Understanding the Issue

GKE 1.32.x Bug:
- The root cause is a bug in the GKE 1.32.x series, particularly versions up to 1.32.1729000. This bug disrupts the communication between the Kubernetes control plane and the CSI (Container Storage Interface) driver responsible for resizing Persistent Volumes.
- The issue stops the external resizer from properly recieving the resize request.
CSI Driver Interaction:
- Kubernetes relies on CSI drivers to manage storage operations, including volume resizing. The pd.csi.storage.gke.io driver handles Persistent Disks (PD) in Google Cloud.
- The bug in GKE 1.32.x interferes with the ability of the CSI driver to receive and process resize requests.
Impact:
- This issue prevents you from dynamically resizing your Persistent Volumes, which can be critical for applications that require flexible storage capacity.

Troubleshooting and Workarounds

GKE Version Downgrade (If Possible):
- If possible, the most reliable workaround is to downgrade your GKE clusters to a stable version before 1.32.x.
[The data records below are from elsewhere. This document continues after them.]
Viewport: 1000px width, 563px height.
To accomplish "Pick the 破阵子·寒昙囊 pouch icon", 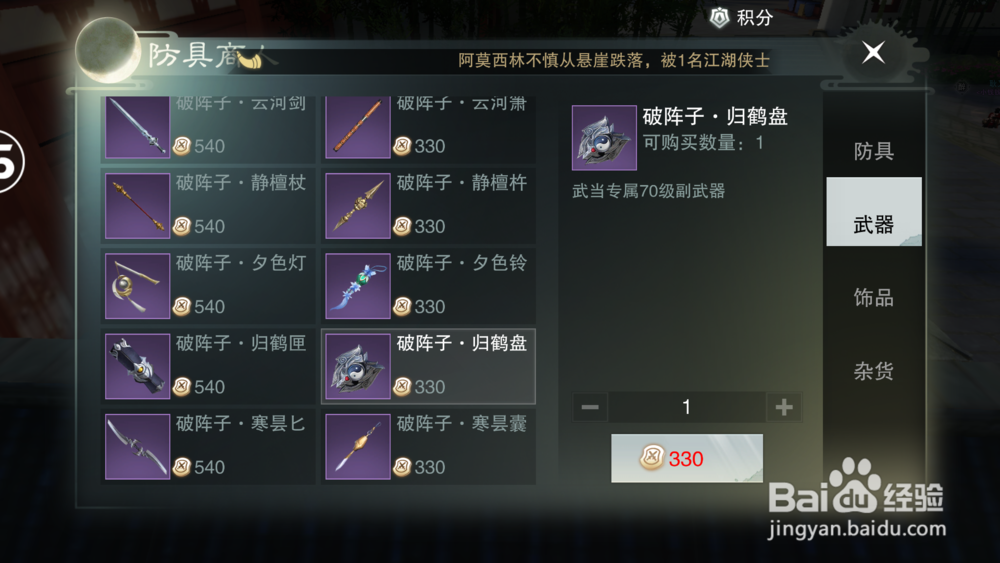I will (358, 447).
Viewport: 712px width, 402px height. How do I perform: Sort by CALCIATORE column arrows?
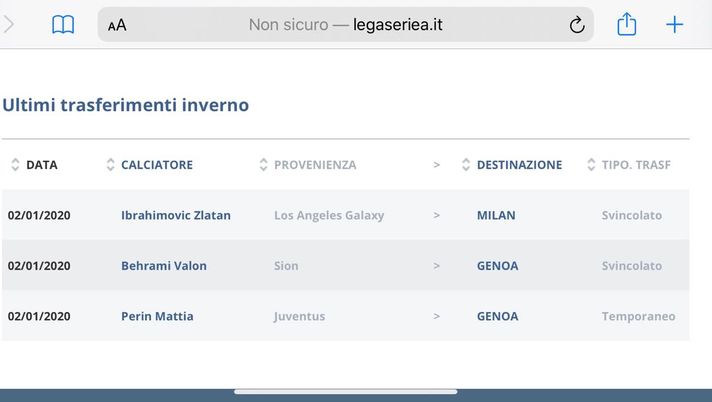click(111, 165)
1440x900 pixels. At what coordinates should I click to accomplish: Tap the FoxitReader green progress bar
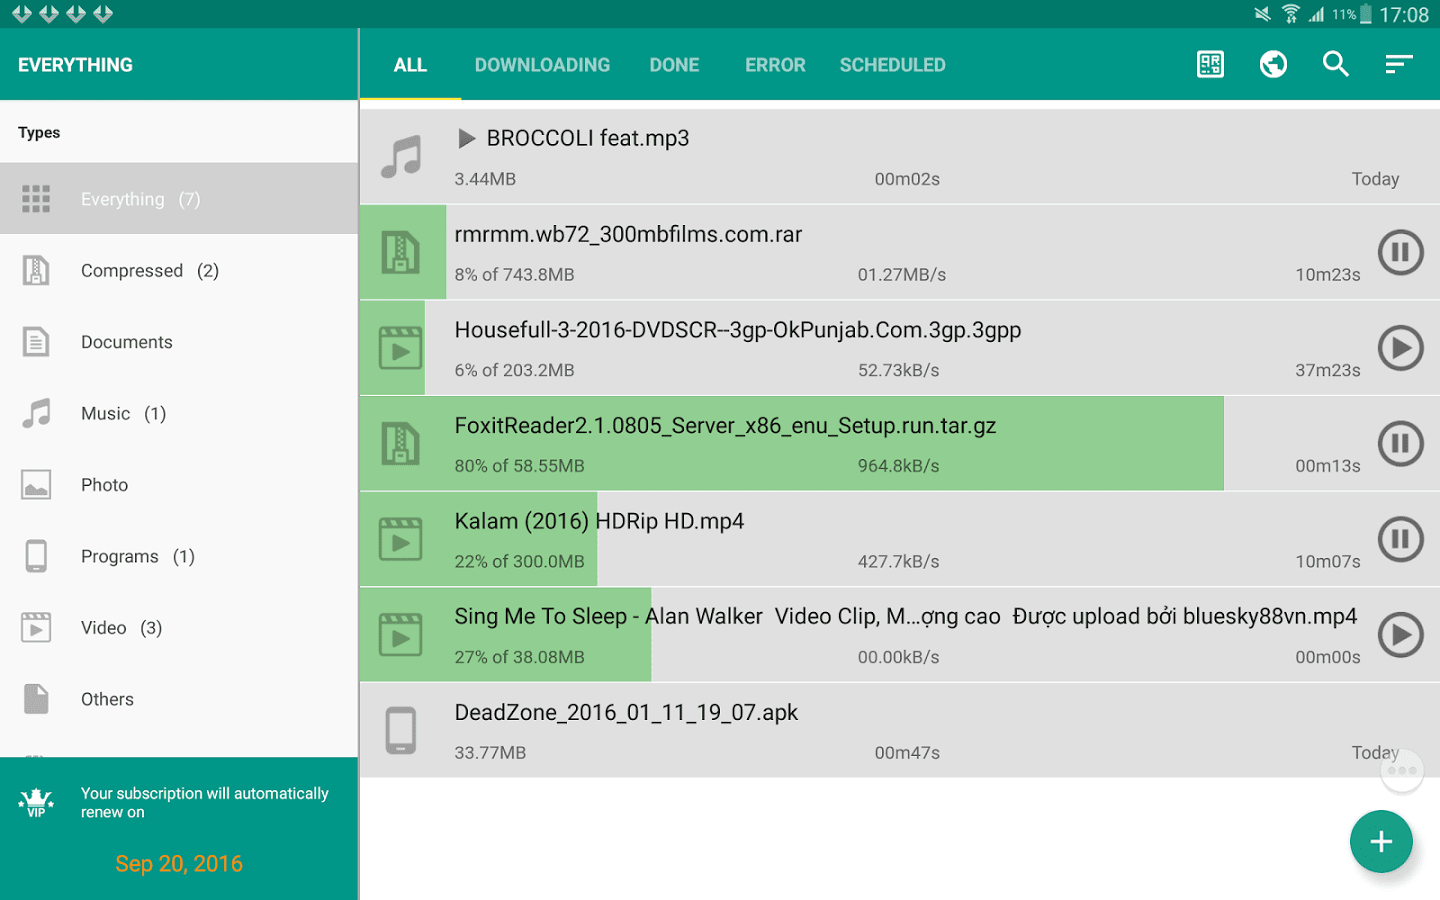click(792, 443)
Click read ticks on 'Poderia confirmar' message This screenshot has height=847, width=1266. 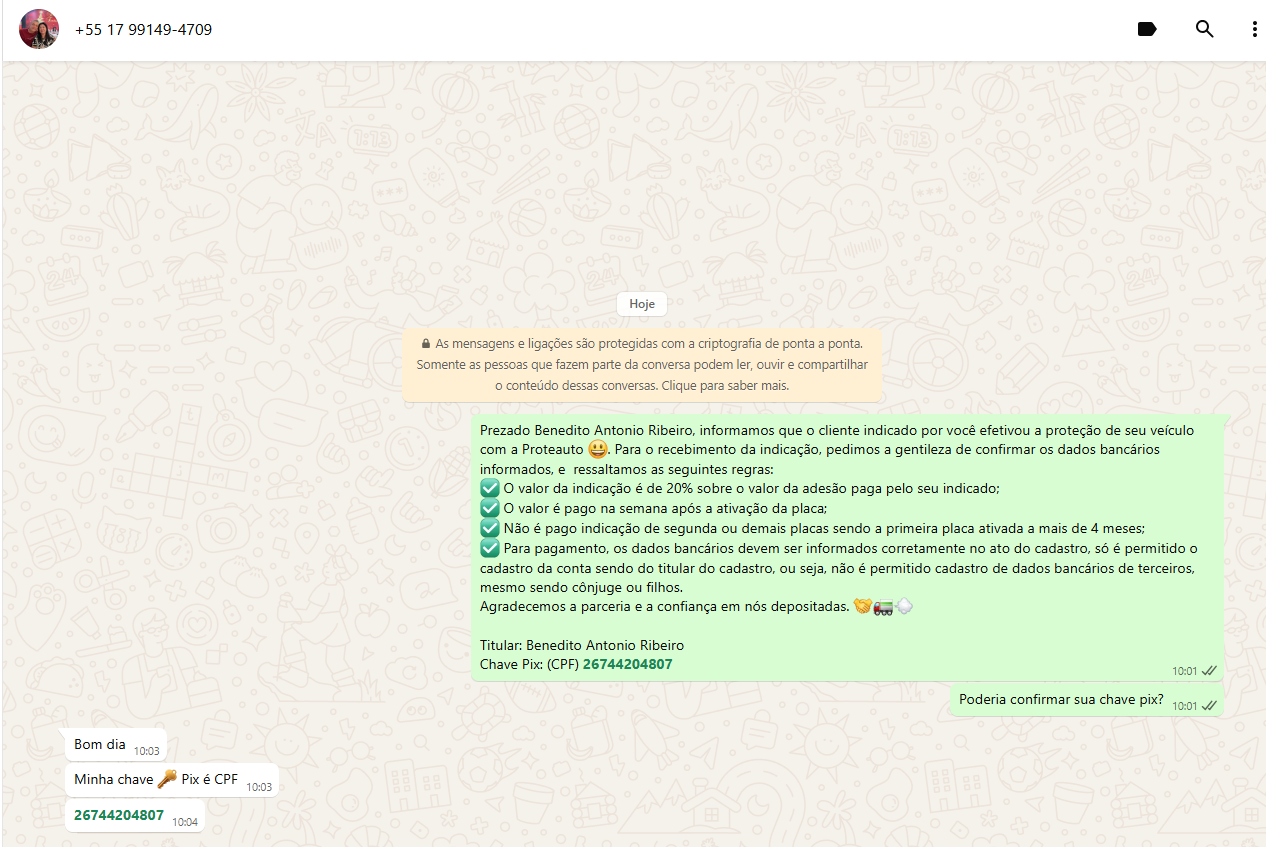click(x=1209, y=705)
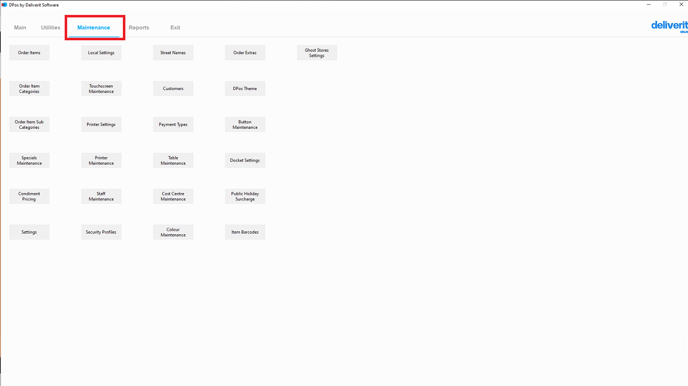
Task: Open Local Settings
Action: point(101,53)
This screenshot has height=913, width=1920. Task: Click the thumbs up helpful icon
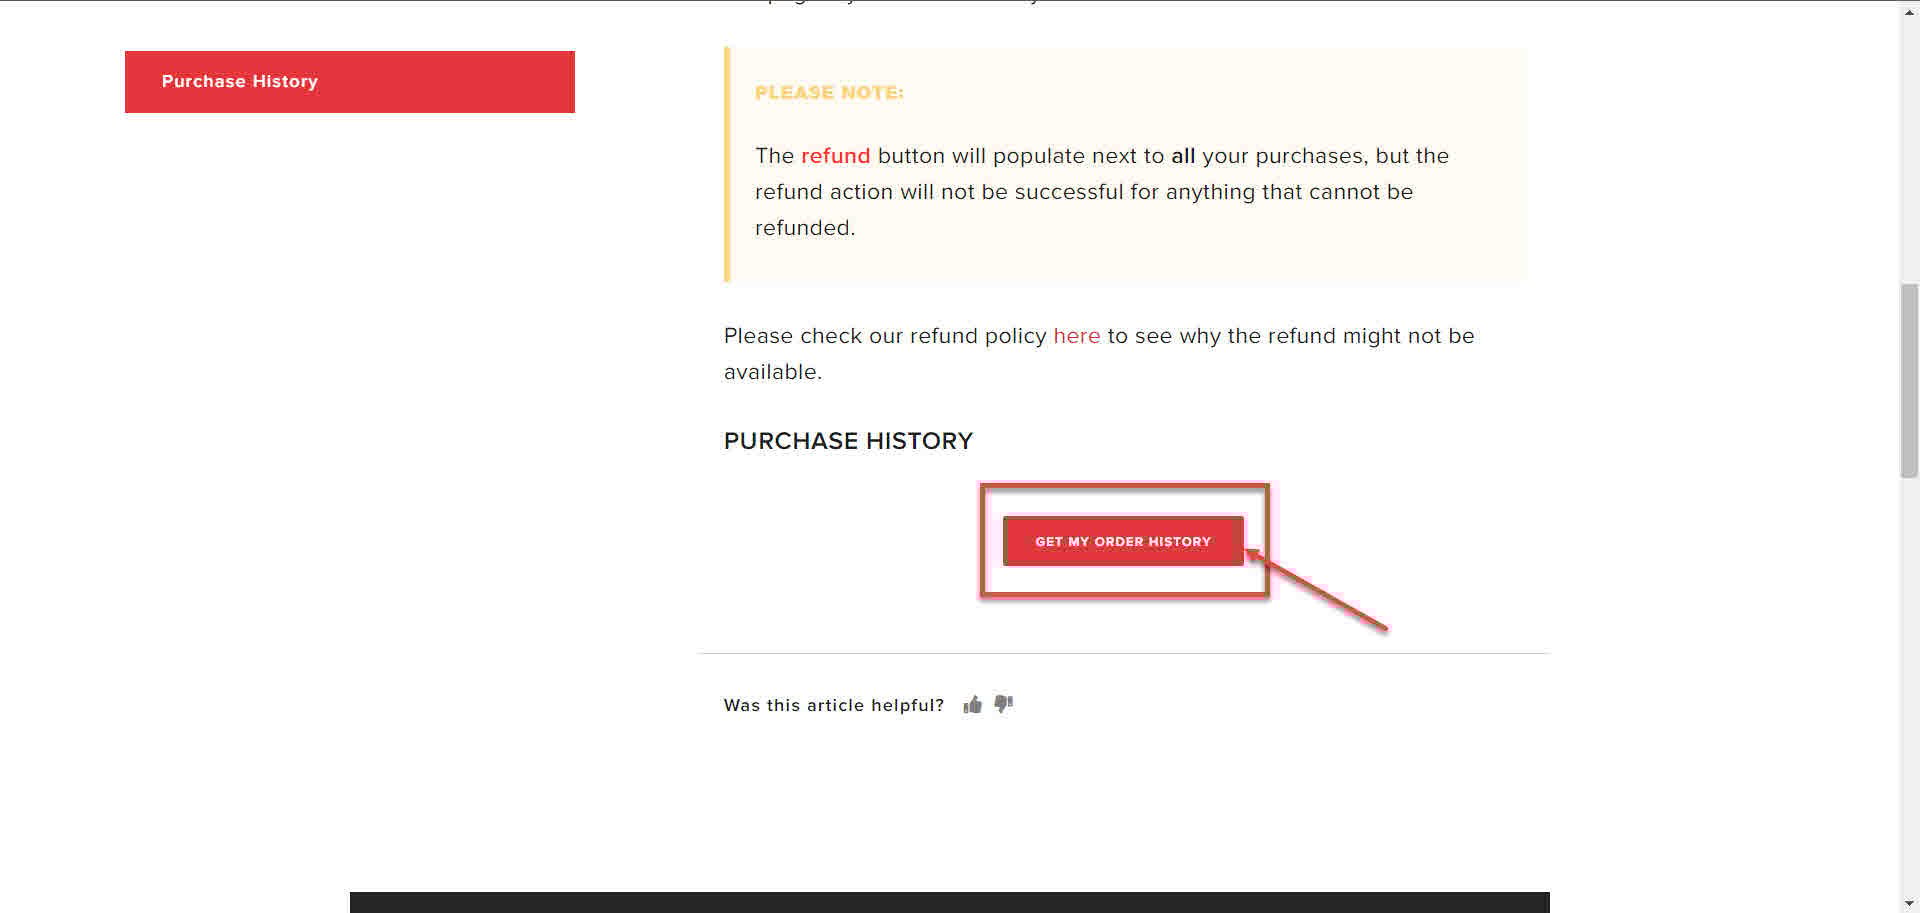pyautogui.click(x=972, y=705)
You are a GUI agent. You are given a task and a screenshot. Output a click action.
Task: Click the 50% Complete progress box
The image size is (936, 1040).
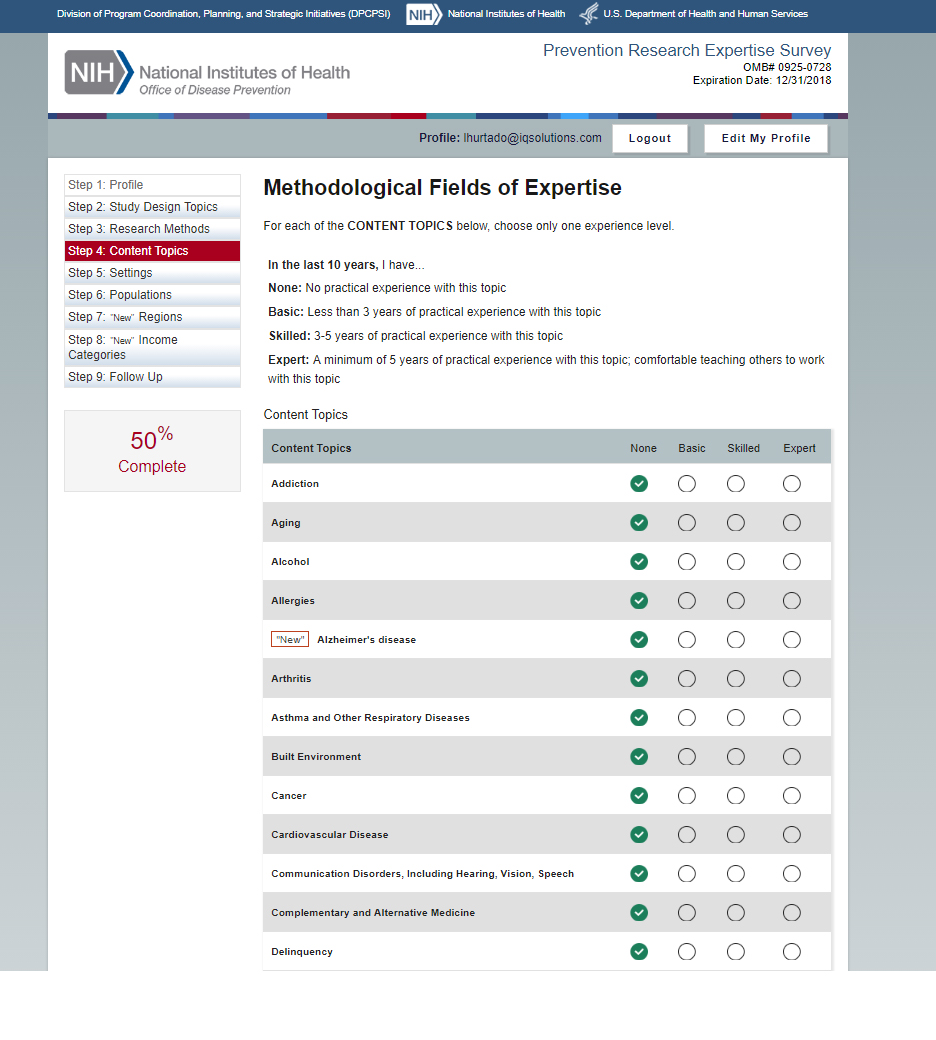152,451
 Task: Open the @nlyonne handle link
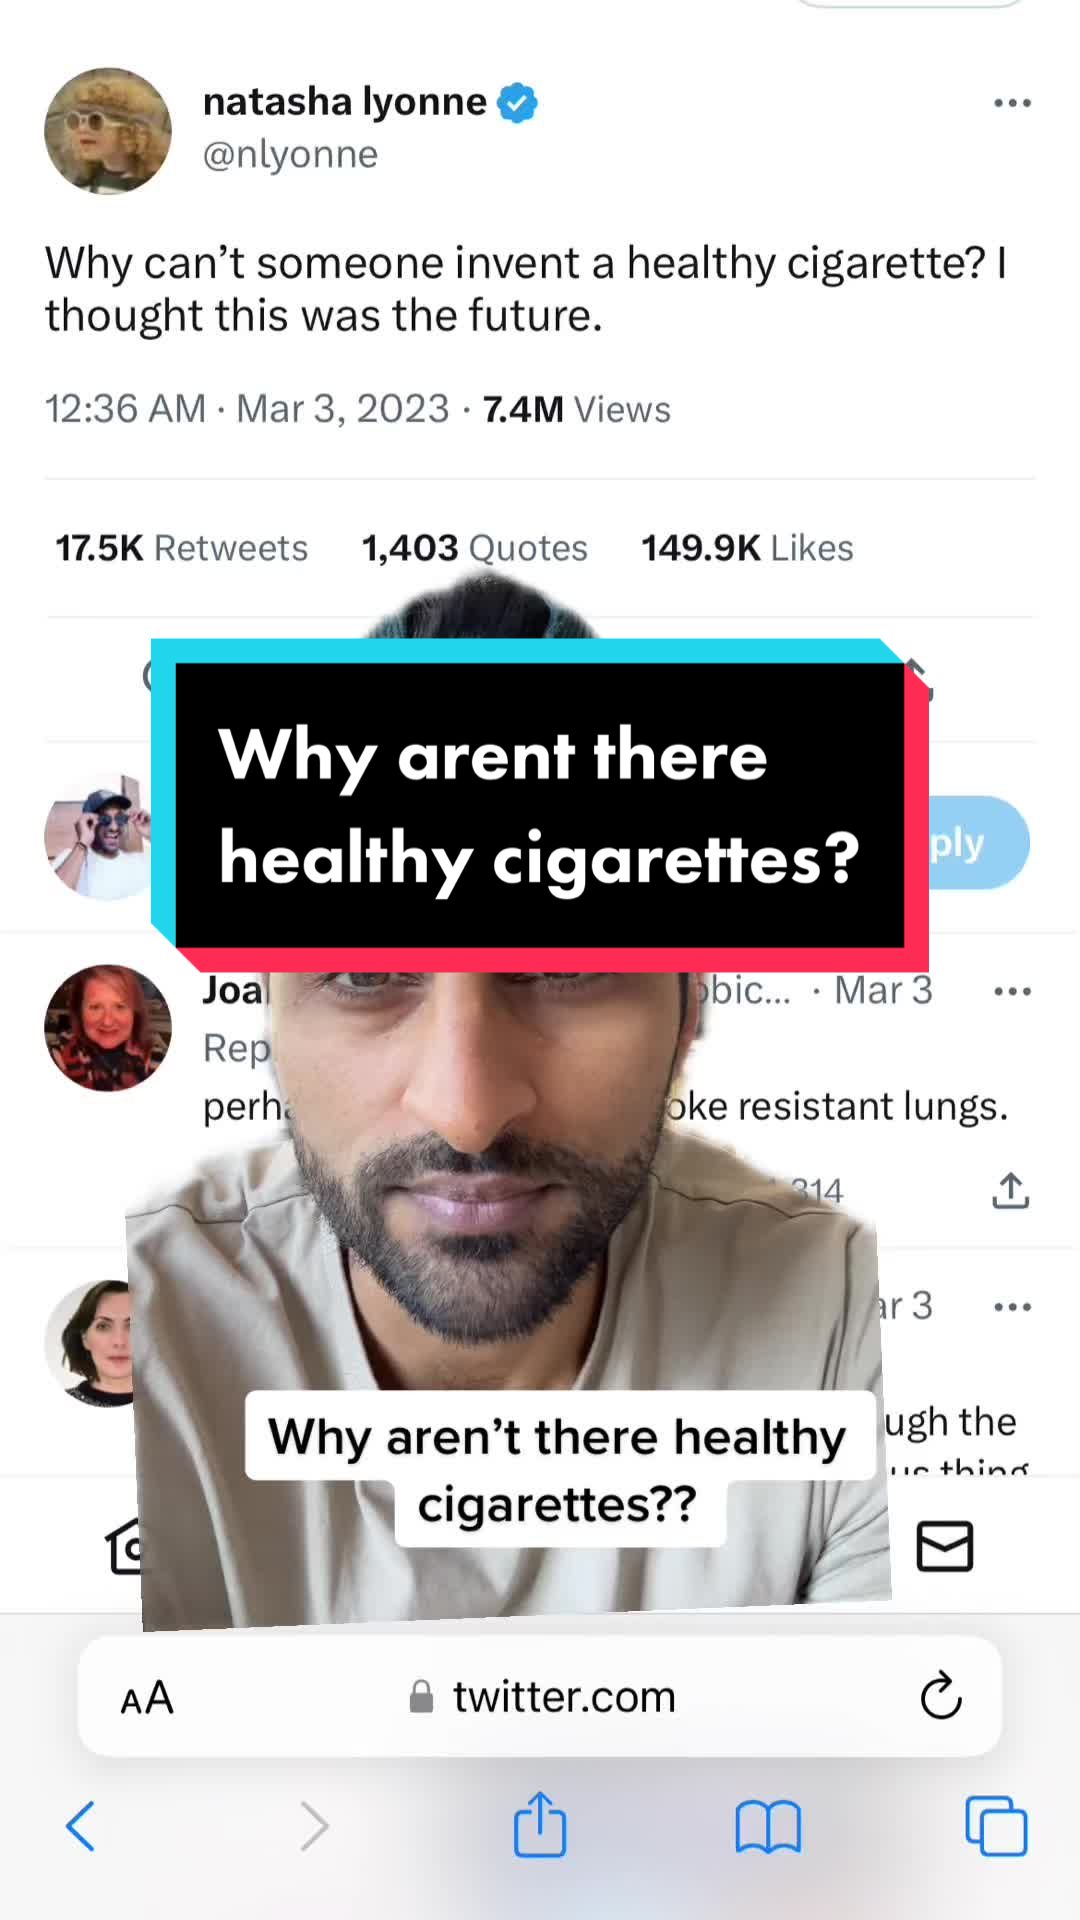pos(290,155)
For example, 1.31.x versions are generally considered stable.
- This is not always possible, but is the most reliable fix.
Wait for GKE Patch:
- Google Cloud is aware of this issue and is working on a patch. Keep an eye on the GKE release notes and the Google Cloud Status Dashboard for updates.
- The fact that you have seen this issue globally, confirms that google is working on a fix.
Manual Volume Resizing (Complex):
- As a temporary workaround, you might be able to manually resize the underlying Persistent Disk using the gcloud command-line tool or the Google Cloud Console.
- However, this is a complex and risky process that requires careful coordination with your application and Kubernetes.
- You would have to:
  - Detach the volume from the node.
  - Resize the PD.
  - Resize the filesystem on the volume.
  - Reattach the volume to the node.
  - Then, resize the PVC object in Kubernetes.
- This is highly discouraged, unless you are very comfortable with storage management.
Create New PVCs and Migrate Data (Inconvenient):
- Another workaround is to create new, larger PVCs and migrate your data to them.
- This is inconvenient and can cause downtime, but it might be necessary if you urgently need to increase storage capacity.
Check for CSI Driver Issues (Less Likely):
- Although you mentioned you have seen this across different pdcsi driver versions, it is still worth double checking for any reported issues with the pd.csi.storage.gke.io driver.
- However, because of the global nature of this issue, and the GKE version correlation, the GKE version is the most likely culprit.

Recommendations

Monitor the GKE release notes for updates and patches.
If you need immediate PVC resizing, consider downgrading to a stable GKE version if possible.
Avoid manual volume resizing unless absolutely necessary and you have a strong understanding of storage management.
If possible, try to schedule non-critical workloads to run until a patch is released.

erikoqcam

Is this an issue affecting all 1.32.x version of GKE?

adinhodovic

It does seem resolved in the latest GKE version: 1.32.2-gke.165200

rezabojnordi

we updated to last vertion this is our vertion 1.32.4-gke.1106006

but it is not resolved yet